You can not put conditions on a 36 year old and expect to prevail. If you want to allow her to rent there and be as honest with you as she is capable of, you need to let him be there too or she will keep lying about him to you. Adults pick even flawed SO over us. We can't pick who they see.

Yes, you can put conditions on who is in your house. Wouldn't it be better anyway for her to move out and become independent? As long as she is in your property she is still not adulting and she is getting too old to depend on you like she does.

I believe that this man is cringeworthy, but your daughter makes her own choices...she picked him and she makes all her life choices es. He doesn't make them for her. I will give you a sad example from my own life.

My son, who we adopted at six, was never that attached to us, but he stuck around until he met a hot older woman who wanted him all for herself. He dumped everyone, except my ex who has a lot of money. Everyone e knows this was her idea, even ex. But Son CHOSE her influence over us. It was not her fault. She did not point a loaded gun to his head. He chose her over the family. HE did.

Your daughter is choosing her bad decisions. She doesn't have to stay with boyfriend or listen to him and her problems won't end if you push her into leaving him (if you can). She may even deeply resent you and make your relationship worse.

We can't control our adult kids even if we are sort of supporting them. We can stop supporting them but they usually still do what they want then start a huge hate compagne against us. The adults who bring us here are not exactly mature and fair....

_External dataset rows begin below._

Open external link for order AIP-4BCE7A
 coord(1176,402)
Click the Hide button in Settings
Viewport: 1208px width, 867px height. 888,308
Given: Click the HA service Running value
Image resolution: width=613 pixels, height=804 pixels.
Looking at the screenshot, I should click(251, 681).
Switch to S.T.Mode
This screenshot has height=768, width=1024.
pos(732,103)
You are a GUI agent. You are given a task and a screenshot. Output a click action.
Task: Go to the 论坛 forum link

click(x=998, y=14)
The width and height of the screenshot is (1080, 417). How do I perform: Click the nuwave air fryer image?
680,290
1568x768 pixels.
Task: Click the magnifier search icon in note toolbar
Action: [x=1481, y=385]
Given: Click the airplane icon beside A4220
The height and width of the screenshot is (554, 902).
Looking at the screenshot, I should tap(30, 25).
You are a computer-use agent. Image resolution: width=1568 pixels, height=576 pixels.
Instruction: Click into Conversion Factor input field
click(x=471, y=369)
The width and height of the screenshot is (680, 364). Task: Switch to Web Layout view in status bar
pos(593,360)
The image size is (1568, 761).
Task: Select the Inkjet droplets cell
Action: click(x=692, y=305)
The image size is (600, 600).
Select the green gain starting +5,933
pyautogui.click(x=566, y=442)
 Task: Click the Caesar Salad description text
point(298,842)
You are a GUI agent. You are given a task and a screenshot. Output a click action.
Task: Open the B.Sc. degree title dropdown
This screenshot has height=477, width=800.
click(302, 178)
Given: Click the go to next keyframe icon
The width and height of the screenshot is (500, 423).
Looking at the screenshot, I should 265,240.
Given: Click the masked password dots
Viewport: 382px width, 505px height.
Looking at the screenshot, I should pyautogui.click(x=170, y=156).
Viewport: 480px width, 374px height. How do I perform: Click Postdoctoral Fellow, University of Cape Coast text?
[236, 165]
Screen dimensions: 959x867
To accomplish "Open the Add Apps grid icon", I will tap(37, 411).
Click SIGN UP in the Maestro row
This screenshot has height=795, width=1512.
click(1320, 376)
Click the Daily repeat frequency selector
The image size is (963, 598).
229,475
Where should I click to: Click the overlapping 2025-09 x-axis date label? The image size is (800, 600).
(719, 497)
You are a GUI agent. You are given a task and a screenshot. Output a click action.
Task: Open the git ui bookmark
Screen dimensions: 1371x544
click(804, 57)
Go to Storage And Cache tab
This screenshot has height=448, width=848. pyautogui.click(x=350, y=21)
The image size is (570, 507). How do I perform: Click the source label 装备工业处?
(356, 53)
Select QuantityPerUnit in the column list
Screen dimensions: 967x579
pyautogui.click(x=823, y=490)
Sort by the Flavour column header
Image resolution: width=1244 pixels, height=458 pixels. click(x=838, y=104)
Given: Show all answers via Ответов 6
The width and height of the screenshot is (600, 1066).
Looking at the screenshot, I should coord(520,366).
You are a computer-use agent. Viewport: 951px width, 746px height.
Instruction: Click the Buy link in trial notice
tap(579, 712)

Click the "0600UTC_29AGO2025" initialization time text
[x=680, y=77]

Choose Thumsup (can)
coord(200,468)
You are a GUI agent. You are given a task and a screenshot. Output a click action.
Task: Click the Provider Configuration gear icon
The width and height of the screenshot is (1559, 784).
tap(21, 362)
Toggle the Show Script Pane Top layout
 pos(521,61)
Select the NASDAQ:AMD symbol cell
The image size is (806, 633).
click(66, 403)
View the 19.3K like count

I am sorry...so very sorry...for all the dreams that did not come true in your life. It's heartbreaking. Just offering some thoughts. Time for you to focus on YOU first, second and third! You matter and don't need to angst over an intelligent daughter who you gave EVERY advantage to and who is your daughters age and makes choices you don't agree with. How about making your life all about you? Sounds selfish but you have done nothing but give, give, give.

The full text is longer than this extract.